Komplotan Pengedar Sabu di Kota Tasikmalaya Terapkan Sistem Rental
KABARPRIANGAN.CO.ID | 13/09/2018 13:10
Komplotan Pengedar Sabu di Kota Tasikmalaya Terapkan Sistem Rental

TAWANG, (KAPOL).- Badan Narkotika Nasional (BNN) Kota Tasikmalaya mengamankan empat pelaku yang diduga pengedar dan pengguna narkoba jenis sabu-sabu, bulan lalu.

Penangkapan para pelaku tersebut didapat setelah mengumpulkan informasi dan saat melakukan penggerebegan, mereka kedapatan sedang melakukan pesta narkoba.  Hasilnya, empat orang yang diduga pengedar dan pemakai barang haram tersebut diamankan aparat.

Keempatnya diamankan aparat dari BNN Kota Tasikmalaya di Kawasan Jalan Tentara Pelajar Kecamatan Cihideung Kota Tasikmalaya.

BACA JUGA:

Dari tangan para tersangka, turut diamankan sejumlah barang bukti berupa uang tunai senilai Rp. 23 juta, sabu–sabu seberat 2,8 gram, alat hisap sabu, ganja kering 1,45 gram, dan beberapa telepon genggam.

Keempat orang tersangka yang berinisial YG (34), EB (44), YD (55), dan RZ (34) merupakan warga Kota Tasikmalaya.

Menurut Kepala BNN Kota Tasikmalaya, Tuteng Budiman saat gelar perkara menyebutkan, modus yang digunakan kali ini adalah modus baru. Dimana pelaku menyediakan tempatnya seperti sistem rental dengan tarif Rp. 100.000,00 untuk satu kali menikmati.
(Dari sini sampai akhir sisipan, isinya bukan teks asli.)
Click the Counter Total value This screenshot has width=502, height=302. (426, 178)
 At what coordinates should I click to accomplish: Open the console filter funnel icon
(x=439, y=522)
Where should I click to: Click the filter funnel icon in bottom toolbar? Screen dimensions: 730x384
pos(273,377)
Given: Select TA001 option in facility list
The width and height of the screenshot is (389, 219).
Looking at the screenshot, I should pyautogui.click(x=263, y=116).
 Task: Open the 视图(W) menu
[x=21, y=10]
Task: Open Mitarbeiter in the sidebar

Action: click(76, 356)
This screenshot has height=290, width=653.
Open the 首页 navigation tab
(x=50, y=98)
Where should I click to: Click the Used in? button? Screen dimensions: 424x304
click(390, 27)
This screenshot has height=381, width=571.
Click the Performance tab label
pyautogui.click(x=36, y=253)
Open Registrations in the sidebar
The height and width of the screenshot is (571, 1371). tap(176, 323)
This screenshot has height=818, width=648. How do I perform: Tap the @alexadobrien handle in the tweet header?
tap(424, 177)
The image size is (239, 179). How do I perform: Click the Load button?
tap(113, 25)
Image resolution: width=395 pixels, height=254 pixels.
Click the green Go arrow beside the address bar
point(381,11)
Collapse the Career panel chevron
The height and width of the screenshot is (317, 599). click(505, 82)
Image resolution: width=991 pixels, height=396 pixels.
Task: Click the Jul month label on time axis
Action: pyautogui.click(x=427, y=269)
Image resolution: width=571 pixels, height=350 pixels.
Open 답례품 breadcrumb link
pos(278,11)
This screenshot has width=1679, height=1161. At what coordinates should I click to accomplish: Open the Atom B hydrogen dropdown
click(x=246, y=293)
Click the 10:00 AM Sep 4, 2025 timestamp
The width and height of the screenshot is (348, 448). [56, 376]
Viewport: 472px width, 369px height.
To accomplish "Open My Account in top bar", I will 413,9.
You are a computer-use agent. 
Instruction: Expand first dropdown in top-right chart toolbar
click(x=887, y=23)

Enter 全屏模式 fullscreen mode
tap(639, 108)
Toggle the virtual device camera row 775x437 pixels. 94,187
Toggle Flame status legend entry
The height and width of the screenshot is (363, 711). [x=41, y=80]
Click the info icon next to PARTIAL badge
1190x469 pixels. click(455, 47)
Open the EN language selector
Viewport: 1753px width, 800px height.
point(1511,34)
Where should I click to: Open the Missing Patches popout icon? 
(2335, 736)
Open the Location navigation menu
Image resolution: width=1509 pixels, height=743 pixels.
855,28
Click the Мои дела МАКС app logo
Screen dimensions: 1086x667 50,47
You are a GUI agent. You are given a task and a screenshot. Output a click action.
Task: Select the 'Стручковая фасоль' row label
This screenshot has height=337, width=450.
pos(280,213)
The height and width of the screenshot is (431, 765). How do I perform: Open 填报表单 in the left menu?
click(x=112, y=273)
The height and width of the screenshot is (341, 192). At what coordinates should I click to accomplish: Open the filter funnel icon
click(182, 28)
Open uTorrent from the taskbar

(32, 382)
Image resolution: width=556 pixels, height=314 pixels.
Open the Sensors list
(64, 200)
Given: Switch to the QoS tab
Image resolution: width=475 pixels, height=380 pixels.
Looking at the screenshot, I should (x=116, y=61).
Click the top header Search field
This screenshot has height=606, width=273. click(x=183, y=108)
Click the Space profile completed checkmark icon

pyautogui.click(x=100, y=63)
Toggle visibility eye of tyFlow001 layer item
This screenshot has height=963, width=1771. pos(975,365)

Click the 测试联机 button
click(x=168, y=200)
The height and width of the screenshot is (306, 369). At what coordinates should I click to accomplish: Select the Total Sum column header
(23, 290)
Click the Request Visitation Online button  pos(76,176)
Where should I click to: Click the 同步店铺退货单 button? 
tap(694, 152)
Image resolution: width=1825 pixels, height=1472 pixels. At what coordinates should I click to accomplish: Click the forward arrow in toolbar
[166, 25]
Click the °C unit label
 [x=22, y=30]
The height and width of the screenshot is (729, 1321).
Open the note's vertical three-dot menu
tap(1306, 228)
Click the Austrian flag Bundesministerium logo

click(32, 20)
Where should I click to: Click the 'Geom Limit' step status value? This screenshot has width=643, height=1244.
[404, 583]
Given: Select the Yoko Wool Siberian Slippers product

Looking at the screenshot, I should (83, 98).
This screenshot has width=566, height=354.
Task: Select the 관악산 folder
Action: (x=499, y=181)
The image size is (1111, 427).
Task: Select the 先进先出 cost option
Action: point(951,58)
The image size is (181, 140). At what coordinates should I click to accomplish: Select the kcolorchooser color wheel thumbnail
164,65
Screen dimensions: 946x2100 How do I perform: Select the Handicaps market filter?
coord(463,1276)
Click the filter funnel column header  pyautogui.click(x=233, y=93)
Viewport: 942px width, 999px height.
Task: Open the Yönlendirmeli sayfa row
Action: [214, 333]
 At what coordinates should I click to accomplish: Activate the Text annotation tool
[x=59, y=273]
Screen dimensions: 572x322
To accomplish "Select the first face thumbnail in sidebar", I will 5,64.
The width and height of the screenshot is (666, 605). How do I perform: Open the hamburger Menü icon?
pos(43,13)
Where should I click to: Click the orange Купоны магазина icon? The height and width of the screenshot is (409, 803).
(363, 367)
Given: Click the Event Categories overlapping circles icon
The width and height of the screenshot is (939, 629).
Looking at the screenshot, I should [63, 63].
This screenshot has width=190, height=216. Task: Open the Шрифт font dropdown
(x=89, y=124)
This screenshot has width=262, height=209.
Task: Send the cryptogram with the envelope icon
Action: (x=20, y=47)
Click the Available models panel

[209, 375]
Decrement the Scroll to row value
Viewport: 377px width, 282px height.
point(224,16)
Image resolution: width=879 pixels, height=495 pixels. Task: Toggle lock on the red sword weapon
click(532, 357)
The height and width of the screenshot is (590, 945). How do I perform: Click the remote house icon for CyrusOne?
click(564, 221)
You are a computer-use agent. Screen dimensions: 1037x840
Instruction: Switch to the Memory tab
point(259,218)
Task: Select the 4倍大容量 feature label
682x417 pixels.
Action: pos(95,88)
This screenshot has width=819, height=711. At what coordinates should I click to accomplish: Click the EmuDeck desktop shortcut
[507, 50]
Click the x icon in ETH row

“Dengan mengeluarkan uang Rp. 100.000 itu, para pengguna bisa menikmati sabu untuk satu sampai lima kali hisap. Dan ternyata, saat ini di Kota Tasikmalaya peminatnya sudah banyak,” kata Tuteng saat gelar perkara di Kantor BNN Kota Tasikmalaya, Senin (10/9/2018).

Kini keempat tersangka tersebut akan dijerat pasal 114 (1) sub 112 (1) jo 132 (1) UURI No. 35 tahun 2009, tentang narkotika. Dengan ancaman hukuman seumur hidup, atau paling singkat lima tahun penjara.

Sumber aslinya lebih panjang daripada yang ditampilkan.